Dios, la probabilidad y los productos de mi tierra.
Había un señor muy sensato que sabía que, en este mundo, todo es cuestión de probabilidad. Estaba convencido de que no existía el destino, ni manos divinas que orientaran las circunstancias en una dirección deliberada.
Sin embargo ocurrió que, durante dos semanas cruciales en las que un difícil problema lo traía por la calle de la amargura, el mundo entero conspiró hacia un mismo punto.

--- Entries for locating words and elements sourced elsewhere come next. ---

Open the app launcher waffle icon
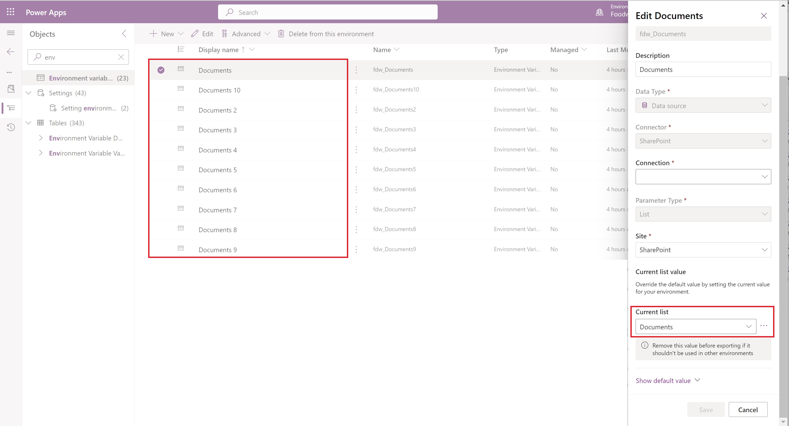The height and width of the screenshot is (426, 789). point(10,12)
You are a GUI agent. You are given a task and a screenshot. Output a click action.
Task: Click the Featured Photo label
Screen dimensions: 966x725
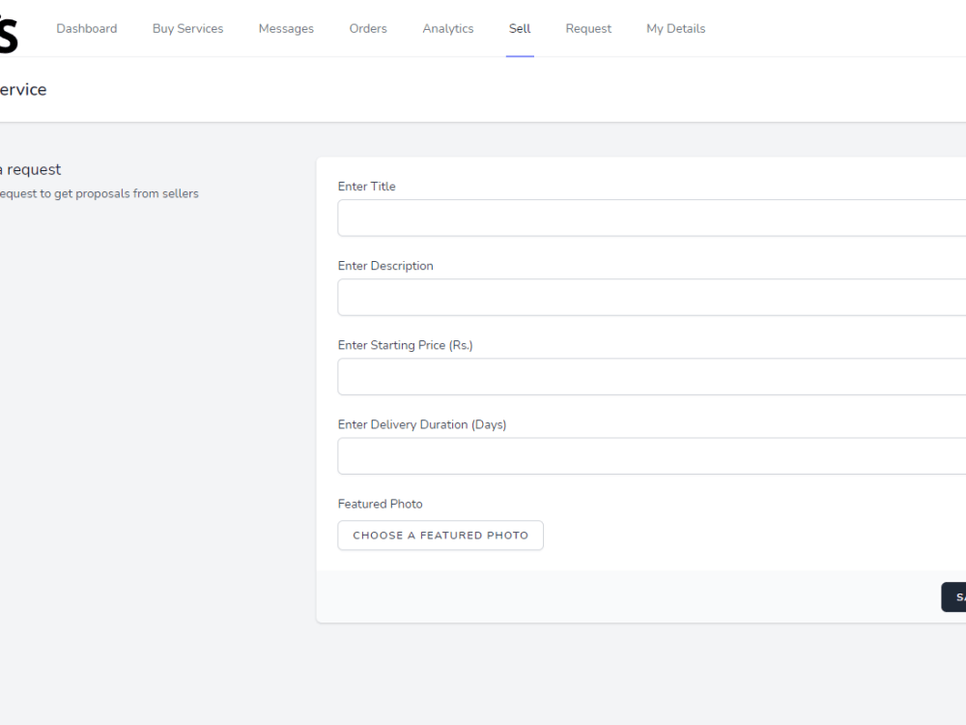coord(380,504)
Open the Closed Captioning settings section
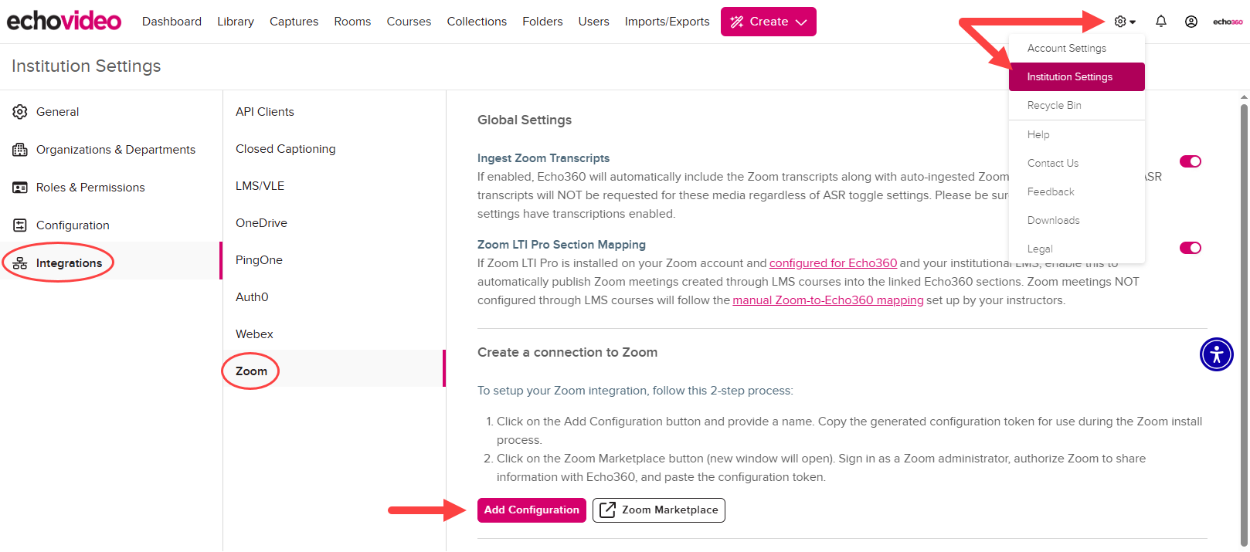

Iba en el tren y leía, rayado en una ventana, el nombre que él tenía en la cabeza; veía una película y escuchaba la frase que llevaba días obsesionándole; hablaba con sus amigos y captaba, en sus palabras, dobles sentidos accidentales que coincidían siempre con aquello que le preocupaba. ¿Qué probabilidad había de que se dieran todas aquellas coincidencias? ¿¡Una entre mil!? A partir de entonces, aquel señor creyó en un Dios todopoderoso.
Esa es la razón de que una de cada mil personas crea realmente, y a pies juntillas, en un Dios todopoderoso.
Claro que, como cada uno elige un Dios distinto, necesariamente están casi todos equivocados. Este señor fue lo suficiente sensato como para no ponerle cara a Dios. Se lo imaginó siempre como una masa informe, de color indefinido, algo así como una morcilla de Burgos.